Sebuah cerita teman
yang ‘menghukum’ anaknya sebab malas ke sekolah dengan beralasan sakit membuat
saya termenung. Apalagi kemudian si teman tetap keukeuh berpendapat anaknya
harus pergi ke sekolah meski menangis. Bagi ibunya, ke sekolah lebih penting
dan menyenangkan daripada anaknya ngendon
di rumah.
Hm... benarkah ?
Ingatan saya kembali
ke masa silam. Masa saya usia tk. Dimana setiap hari harus bergegas pergi ke
sekolah pagi-pagi. Bukan karena takut terlambat. Tetapi karena saya harus
berangkat bersama kakak – kakak saya yang sudah sd dan masuk lebih pagi. Ibu khawatir
bila saya menyeberang jalan raya tanpa ditemani siapa-siapa. Kebetulan sekolah
sd dan tk saat itu dalam satu area. Akibatnya, hampir setiap hari saya
kepagian. Jangankan ibu guru, teman-teman tk pun belum ada yang datang.
Seingat saya, kegiatan
di dalam kelas saat tk pun tidak terlalu menarik. Saat itu saya sudah tk nol
besar (tk B kalau sekarang). Jarang ada kegaiatan bernyanyi atau menari atau
yang seru-seru seperti meronce. Seringnya belajar mengeja dan menulis. Buat saya
yang kebetulan saat itu sudah bisa membaca lancar majalah Bobo dan Kuncup,
jelas aktivitas tersebut membosankan. Saya sering membuat kegiatan sendiri
dengan membuat pesawat terbang dari kertas atau menciptakan bunyi-bunyian dari
meja yang dipukul-pukul. Kalau tidak begitu, mengiris tipis-tipis penghapus
pensil dan menaburkannya kemana-mana seperti rintik hujan di buku teman-teman.

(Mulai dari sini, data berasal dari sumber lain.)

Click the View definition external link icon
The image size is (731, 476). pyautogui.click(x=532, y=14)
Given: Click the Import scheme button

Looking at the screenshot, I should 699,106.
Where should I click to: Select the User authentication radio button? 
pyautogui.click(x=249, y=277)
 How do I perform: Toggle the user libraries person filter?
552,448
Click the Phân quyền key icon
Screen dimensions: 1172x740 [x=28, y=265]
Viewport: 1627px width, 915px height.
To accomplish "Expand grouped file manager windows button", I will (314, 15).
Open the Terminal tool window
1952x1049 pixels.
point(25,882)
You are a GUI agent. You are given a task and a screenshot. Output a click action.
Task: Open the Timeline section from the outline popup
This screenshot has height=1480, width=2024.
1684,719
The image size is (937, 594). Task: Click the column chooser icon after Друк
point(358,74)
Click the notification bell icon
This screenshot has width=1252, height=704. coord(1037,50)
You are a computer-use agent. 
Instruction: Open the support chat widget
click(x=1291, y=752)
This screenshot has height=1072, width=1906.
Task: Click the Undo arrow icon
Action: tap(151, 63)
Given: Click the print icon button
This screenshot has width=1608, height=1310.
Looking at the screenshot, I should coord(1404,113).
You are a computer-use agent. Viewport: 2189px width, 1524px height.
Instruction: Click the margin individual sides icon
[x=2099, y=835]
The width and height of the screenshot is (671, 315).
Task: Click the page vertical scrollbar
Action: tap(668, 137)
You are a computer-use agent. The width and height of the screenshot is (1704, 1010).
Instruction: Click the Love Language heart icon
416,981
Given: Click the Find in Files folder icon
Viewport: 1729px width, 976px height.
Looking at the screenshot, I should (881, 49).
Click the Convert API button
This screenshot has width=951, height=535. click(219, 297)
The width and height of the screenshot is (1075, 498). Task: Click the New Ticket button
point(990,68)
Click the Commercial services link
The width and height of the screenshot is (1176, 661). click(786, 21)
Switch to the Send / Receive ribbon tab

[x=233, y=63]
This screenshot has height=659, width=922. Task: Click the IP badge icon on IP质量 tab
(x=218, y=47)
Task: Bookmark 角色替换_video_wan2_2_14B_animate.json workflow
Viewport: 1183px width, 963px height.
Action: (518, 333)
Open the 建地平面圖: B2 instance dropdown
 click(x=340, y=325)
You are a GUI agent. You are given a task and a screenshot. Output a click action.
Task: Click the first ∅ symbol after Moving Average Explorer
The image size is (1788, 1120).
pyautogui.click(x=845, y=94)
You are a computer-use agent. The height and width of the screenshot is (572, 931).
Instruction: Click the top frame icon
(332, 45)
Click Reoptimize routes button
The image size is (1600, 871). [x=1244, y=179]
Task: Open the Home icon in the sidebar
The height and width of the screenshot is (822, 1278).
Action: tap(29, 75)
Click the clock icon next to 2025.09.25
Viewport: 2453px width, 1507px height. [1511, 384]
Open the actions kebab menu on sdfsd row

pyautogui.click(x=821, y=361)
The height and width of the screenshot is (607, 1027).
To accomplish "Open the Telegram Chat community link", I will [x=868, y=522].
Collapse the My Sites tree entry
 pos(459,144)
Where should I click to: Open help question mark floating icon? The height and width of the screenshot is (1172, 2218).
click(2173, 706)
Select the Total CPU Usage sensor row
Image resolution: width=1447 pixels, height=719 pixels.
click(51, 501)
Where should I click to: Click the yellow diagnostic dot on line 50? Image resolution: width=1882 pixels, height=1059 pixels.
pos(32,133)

Jelas bu guru marah. Menganggu.
Saya sering diminta berdiri di depan atau duduk paling belakang dan tidak boleh
kemana-mana. Kejadian ini hampir tiap hari saya alami. Sampai bosan. Bu guru mungkin
jengkel sekali namun tidak bisa berbuat apa-apa. Saya sendiri pun heran. Bu
guru tidak pernah mengadukan saya kepada ibu padahal bertemu setiap hari. Ibu
seorang guru juga namun guru sd, satu tempat dengan tk saya waktu itu.
Karena sering disuruh
berdiri setiap hari, saya pun bosan dan mogok pergi ke sekolah. Alasannya klise
dan umum. Kurang enak badan. Saya ingat betul ibu mengeryitkan dahi tapi beliau
percaya. Mengijinkan saya ‘istirahat’ di rumah. Wuih...senang lho di rumah itu.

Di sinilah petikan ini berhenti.